(Фрагмент текста):

-------

Шрифт:
Интервал:
Закладка:
Богатство проблем отчасти умеряет идолопоклонничество тех, кто иначе предался бы самому необузданному культу Шекспира. (И наоборот: культ Сервантеса непоправимо обеднил Испанию. Поклонники Гёте, Данте, Шекспира — обитатели сложных миров, тогда как сервантист — всего лишь собиратель удачных выражений. Кроме приверженцев Сервантеса, это, но в еще большей степени, можно отнести в Испании к поклонникам Кеведо.)
МУЗЕЙ ВОСТОЧНОЙ ЛИТЕРАТУРЫ
У Новалиса есть глубокое наблюдение: «Нет ничего более поэтического, чем переменчивость и смесь разнородного».
Этой своеобразной прелестью пестроты отличаются некоторые знаменитые книги: «Естественная история» Плиния, «Анатомия меланхолии» Роберта Бертона, «Золотая ветвь» Фрэзера и, возможно, «Искушения» Флобера{534}. Она-то и привлекает нас в этом хаотическом перечне, в «Книге Дракона», на трехстах страницах которой уместилось множество прелюбопытных пассажей из самой древней литературы человечества, обширной китайской литературы, насчитывающей почти тридцать веков.
Из семи частей книги наименее поэтична, пожалуй, та, которая посвящена поэзии. (Свойство, присущее не только китайской литературе.) Составительница мисс Эдвардс{535} предпочла ставшим уже классическими переводам Уэйли переводы, сделанные ею самой; с предпочтением этим трудно согласиться. В книгу включено много пословиц, вот несколько из них:
«Беднякам нетрудно соблюдать умеренность».

-------

(Фрагмент источника):
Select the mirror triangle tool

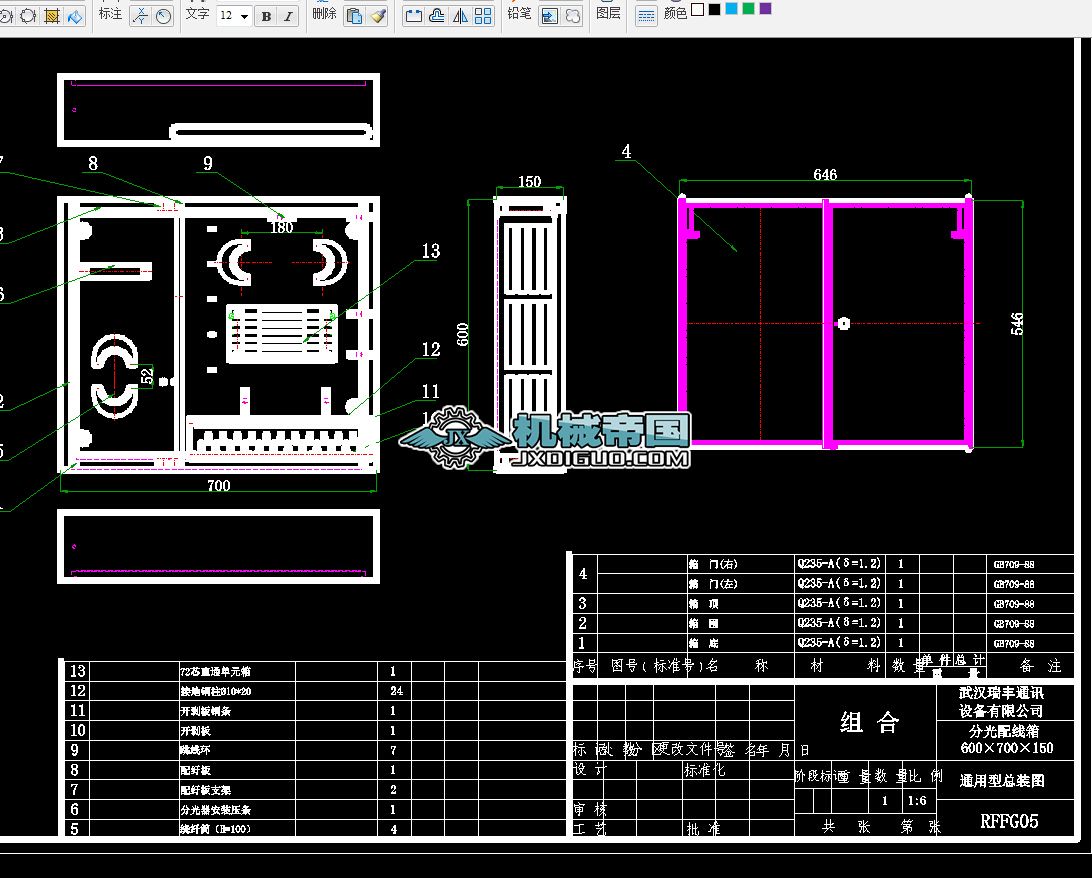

-------

(Условие задания):
Проверьте, согласуются ли с фрагментом о «Книге Дракона» утверждения 1–3. Для каждого укажите «да» или «нет» и процитируйте дословно решающие слова фрагмента.
1. Составительница книги отдала предпочтение переводам Уэйли, а не собственным.
2. «Книга Дракона» умещается на трехстах страницах.
3. Наблюдение о поэтичности переменчивости и смеси разнородного принадлежит Новалису.
Для ответа используйте только фрагмент текста.

(Результат):
1. Нет: «предпочла ставшим уже классическими переводам Уэйли переводы, сделанные ею самой».
2. Да: «на трехстах страницах которой уместилось множество прелюбопытных пассажей».
3. Да: «У Новалиса есть глубокое наблюдение: «Нет ничего более поэтического, чем переменчивость и смесь разнородного»».